Consignes -
• 1. Recopiez sans rien changer le passage du texte sur le jugement majoritaire qui va de « Mais comment se » à « bien connu ? ».
• 2. Rédigez la suite du texte sur le jugement majoritaire, en reprenant juste après sa dernière phrase.

Extrait du texte -

━━━━

À Angers, la primaire organisée par la gauche a eu recours au jugement majoritaire pour désigner un seul candidat capable de se porter candidat à la mairie lors des élections de 2026. Cette modalité de vote, mise en avant par l’association Mieux Voter, est décrite comme étant « la méthode la plus sûre pour refléter précisément les préférences des électeurs ».
À Angers, la gauche se prépare à affronter les élections municipales de 2026 sous la conduite de Romain Laveau, candidat unique qui a été choisi à l’issue d’une primaire citoyenne utilisant le principe du jugement majoritaire. Le 28 juin dernier, les électeurs ont répondu à la question suivante : « Comment jugez-vous ces candidat·es capables de représenter l’alternative sociale, écologique et progressiste à Angers, pour remporter les municipales ? » Pour chacun des cinq candidats en lice, les membres du mouvement de gauche Demain Angers ont attribué une mention choisie parmi six, à la manière d’une note, allant de « Excellent » à « Insuffisant(e) ». Au final, Romain Laveau est sorti largement en tête, recueillant plus de 35 % des votes « Excellent » et 19 % des « Très bien ».
Mais comment se traduit concrètement le fonctionnement de ce jugement majoritaire qui se veut une alternative au mode de scrutin classique bien connu ?
Combler les insuffisances du système électoral traditionnel
Le jugement majoritaire repose sur une notation exhaustive de tous les candidats en lice, sur une échelle de valeurs « usuelle et compréhensible », précise Rida Laraki, chercheur au CNRS co-inventeur de cette méthode avec Michel Balinski. Plutôt que de choisir un seul candidat, les électeurs ont à leur disposition six appréciations possibles, permettant d’évaluer chacun des postulants : « Excellent », « Très Bien », « Bien », « Assez bien », « Passable » et « Insuffisant(e) ». Ils peuvent attribuer une même mention à plusieurs candidats. Une septième option, « À rejeter », est également proposée quand un électeur souhaite exprimer un refus total ou une absence d’avis envers un candidat.
Contrairement au mode uninominal où seul le candidat qui récolte le plus de voix remporte l’élection, ici, le verdict est basé sur la médiane. Autrement dit, on additionne toutes les mentions reçues par un candidat et on détermine celle qui fait dépasser la majorité des suffrages, c’est-à-dire celle qui représente la note médiane. Pour illustrer, explique le chercheur, « si 51 % des votants attribuent la mention ‘Très Bien’ à un candidat, tandis que 49 % optent pour ‘Passable’, la médiane est ‘Très Bien’, ce candidat a donc cette mention majoritaire, même s’il y a une minorité importante qui le rejette. »

━━━━

Données fournies -
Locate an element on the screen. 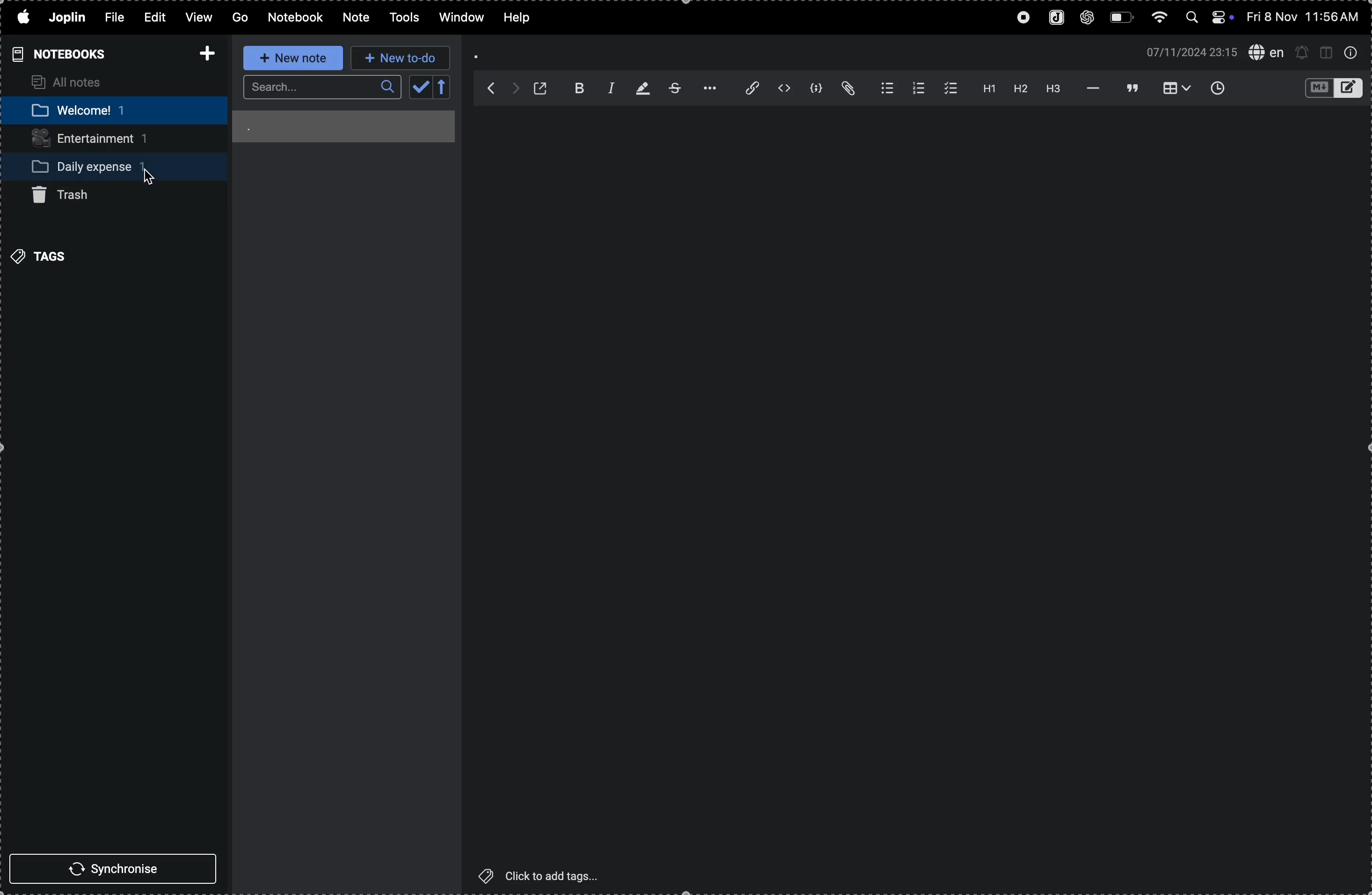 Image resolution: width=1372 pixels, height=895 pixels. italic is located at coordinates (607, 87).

━━━━

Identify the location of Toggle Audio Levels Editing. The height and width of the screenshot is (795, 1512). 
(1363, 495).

━━━━

Réponses -
• 1.
Mais comment se traduit concrètement le fonctionnement de ce jugement majoritaire qui se veut une alternative au mode de scrutin classique bien connu ?

• 2.
Cette innovation a été conçue afin de remédier aux failles observées dans le scrutin uninominal, comme par exemple « le vote utile », la prise en compte limitée du vote blanc et l’abstention », dénonce Rida Laraki. « Le système actuel est défaillant, il doit être remplacé », affirme-t-il avec conviction.
Le jugement majoritaire positionne Retailleau en favori pour 2027
L’association Mieux Voter a appliqué le jugement majoritaire aux personnalités susceptibles de briguer la présidence de la République en 2027, en se basant sur un baromètre politique réalisé par l’institut Ipsos et la Tribune du Dimanche. En se focalisant sur les seules mentions favorables, ce classement plaçait en tête Marine Le Pen, suivie d’Édouard Philippe et Jordan Bardella.
Toutefois, lorsque sont prises en compte les diverses nuances d’adhésion ou de rejet dans le contexte du jugement majoritaire, ce classement est intégralement bouleversé. Dans ce cas, Bruno Retailleau arrive en tête, devant Édouard Philippe et David Lisnard, alors que ce dernier ne figurait qu’au 21e rang dans le classement par mentions positives. Quant à Marine Le Pen, elle chute à la 15e position. Jean-Luc Mélenchon et Éric Zemmour, initialement classés 14e et 15e d’après l’approbation, se retrouvent respectivement en 20e et 21e places selon le jugement majoritaire.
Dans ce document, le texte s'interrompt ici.